I don't quite understand the extent to which Github actions/cache works, what I mean:
Caching works fine if I make a pull request and then in the same pull request I add 1 more commit, but if I create a new pull request in the same branch - the caching is reset and starts again, but why?
Is there any way to extend file caching to all yml
files and so that each pull request uses existing caching?
Because to speed up the work it turns out - that developers always need to pour their work into one branch, and it somehow sounds like some nonsense.
My caching key is formed as follows
- uses: actions/cache@v2
id: composer-cache
with:
path: .github/docker/development/php-cli/composer/cache
key: ${{ runner.os }}-develop-composer-${{ hashFiles('src/composer.lock') }}
restore-keys: |
${{ runner.os }}-develop-composer-
Yeah, GitHub's cache action has unintuitive behavior across branches. Pull request workflows don't share, and tag workflows never get a cache hit.

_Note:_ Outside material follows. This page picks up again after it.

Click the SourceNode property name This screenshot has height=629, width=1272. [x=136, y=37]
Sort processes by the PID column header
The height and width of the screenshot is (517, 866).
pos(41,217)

Per the docs (useful bit made bold):
A workflow can access and restore a cache created in the current branch, the base branch (including base branches of forked repositories), or the default branch (usually
main
). For example, a cache created on the default branch would be accessible from any pull request. Also, if the branchfeature-b
has the base branchfeature-a
, a workflow triggered onfeature-b
would have access to caches created in the default branch (main
),feature-a
, andfeature-b
.
So the solution then is to make a separate workflow triggered by pushes to main
— plus any base branches you like — just to keep a fresh cache available to pull requests and tags.